READING PASSAGE:
Obstruction reasoning for robotic grasping

TL;DR

Obstruction reasoning is essential for robust robotic grasping in clutter. The authors propose UNOGrasp, a vision-language framework that grounds a target object and reason through obstruction paths via a target-centric graph, trained with supervised fine-tuning and reinforcement fine-tuning using obstruction-aware rewards. They also introduce UNOBench, a large-scale dataset with 100k obstruction paths for training and benchmarking obstruction reasoning in both synthetic and real scenes. Across synthetic and real-world tests, UNOGrasp achieves state-of-the-art obstruction reasoning and higher grasp success, with ablations confirming the value of obstruction cues and IoU-based rewards for learning robust, grounded multi-step plans.

Abstract

Successful robotic grasping in cluttered environments not only requires a model to visually ground a target object but also to reason about obstructions that must be cleared beforehand. While current vision-language embodied reasoning models show emergent spatial understanding, they remain limited in terms of obstruction reasoning and accessibility planning. To bridge this gap, we present UNOGrasp, a learning-based vision-language model capable of performing visually-grounded obstruction reasoning to infer the sequence of actions needed to unobstruct the path and grasp the target object. We devise a novel multi-step reasoning process based on obstruction paths originated by the target object. We anchor each reasoning step with obstruction-aware visual cues to incentivize reasoning capability. UNOGrasp combines supervised and reinforcement finetuning through verifiable reasoning rewards. Moreover, we construct UNOBench, a large-scale dataset for both training and benchmarking, based on MetaGraspNetV2, with over 100k obstruction paths annotated by humans with obstruction ratios, contact points, and natural-language instructions. Extensive experiments and real-robot evaluations show that UNOGrasp significantly improves obstruction reasoning and grasp success across both synthetic and real-world environments, outperforming generalist and proprietary alternatives. Project website: https://tev-fbk.github.io/UnoGrasp/.

SUPPLIED INFORMATION:
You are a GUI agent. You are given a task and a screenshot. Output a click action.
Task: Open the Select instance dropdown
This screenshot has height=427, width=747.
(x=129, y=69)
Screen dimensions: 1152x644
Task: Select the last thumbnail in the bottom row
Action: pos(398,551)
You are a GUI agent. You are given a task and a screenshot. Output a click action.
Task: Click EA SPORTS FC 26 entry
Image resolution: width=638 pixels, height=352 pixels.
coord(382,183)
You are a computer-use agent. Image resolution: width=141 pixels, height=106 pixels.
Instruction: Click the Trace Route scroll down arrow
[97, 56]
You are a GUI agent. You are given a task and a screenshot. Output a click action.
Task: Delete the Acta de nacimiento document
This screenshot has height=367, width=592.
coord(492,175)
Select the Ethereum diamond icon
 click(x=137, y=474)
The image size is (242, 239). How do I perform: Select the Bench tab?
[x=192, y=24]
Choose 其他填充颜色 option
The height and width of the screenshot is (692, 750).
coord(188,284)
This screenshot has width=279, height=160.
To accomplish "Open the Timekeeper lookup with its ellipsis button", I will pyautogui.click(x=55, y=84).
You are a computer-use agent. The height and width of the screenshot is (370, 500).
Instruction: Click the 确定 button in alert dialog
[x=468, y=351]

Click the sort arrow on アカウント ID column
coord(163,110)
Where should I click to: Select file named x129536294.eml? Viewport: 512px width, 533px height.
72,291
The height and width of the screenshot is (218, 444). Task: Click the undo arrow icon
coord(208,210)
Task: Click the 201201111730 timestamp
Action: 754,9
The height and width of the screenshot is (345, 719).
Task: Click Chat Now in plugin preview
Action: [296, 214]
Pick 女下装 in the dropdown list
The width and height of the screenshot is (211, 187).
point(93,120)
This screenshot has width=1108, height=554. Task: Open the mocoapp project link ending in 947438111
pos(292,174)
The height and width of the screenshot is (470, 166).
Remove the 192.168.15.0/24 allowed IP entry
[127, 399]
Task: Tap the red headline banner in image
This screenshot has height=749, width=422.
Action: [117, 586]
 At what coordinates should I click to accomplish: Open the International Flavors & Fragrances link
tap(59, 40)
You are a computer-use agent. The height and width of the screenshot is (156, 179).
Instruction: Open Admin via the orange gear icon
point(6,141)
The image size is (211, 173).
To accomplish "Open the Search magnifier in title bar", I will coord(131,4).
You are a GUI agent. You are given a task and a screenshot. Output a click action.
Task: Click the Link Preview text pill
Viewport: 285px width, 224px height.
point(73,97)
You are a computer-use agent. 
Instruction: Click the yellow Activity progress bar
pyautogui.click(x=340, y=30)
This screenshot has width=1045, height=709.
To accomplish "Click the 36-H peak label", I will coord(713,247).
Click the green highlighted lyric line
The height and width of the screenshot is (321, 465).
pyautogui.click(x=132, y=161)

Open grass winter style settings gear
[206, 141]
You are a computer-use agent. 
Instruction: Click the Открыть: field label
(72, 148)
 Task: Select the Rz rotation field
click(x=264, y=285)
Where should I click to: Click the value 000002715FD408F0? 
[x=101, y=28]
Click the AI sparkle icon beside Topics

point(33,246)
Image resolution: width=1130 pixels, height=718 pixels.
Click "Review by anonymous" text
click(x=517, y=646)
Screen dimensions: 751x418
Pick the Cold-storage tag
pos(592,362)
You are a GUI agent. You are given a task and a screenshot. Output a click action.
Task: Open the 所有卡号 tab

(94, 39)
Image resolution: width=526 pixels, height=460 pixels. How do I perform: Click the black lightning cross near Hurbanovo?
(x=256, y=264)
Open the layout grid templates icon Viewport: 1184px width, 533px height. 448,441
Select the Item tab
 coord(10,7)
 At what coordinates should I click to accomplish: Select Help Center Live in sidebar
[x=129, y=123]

ASSIGNMENT A: In the text on obstruction reasoning for robotic grasping, which existing dataset is UNOBench built on?
ASSIGNMENT B: Continue the text on obstruction reasoning for robotic grasping from the point where it ends.

WRITTEN RESPONSE A: MetaGraspNetV2

WRITTEN RESPONSE B:
Figures (20)

• Figure 1: UNOGrasp performs multi-step obstruction reasoning for robotic grasping in cluttered scenes. Given an RGB-D image and a natural-language goal (e.g., grasp the white iphone box), UNOGrasp reasons and grounds spatial information to infer the sequence of steps to unobstruct a requested object. We also introduce UNOBench to comprehensively benchmark obstruction reasoning.
• Figure 2: UNOBench features two unique characteristics: (i) human-annotated free-form language instructions about objects in cluttered bins, and (ii) per-bin obstruction graphs for grounded spatial reasoning. Human annotators through the Prolific platform were involved to refine the initial GPT-4o generated annotations. UNOBench features three levels of difficulty and introduces novel evaluation metrics.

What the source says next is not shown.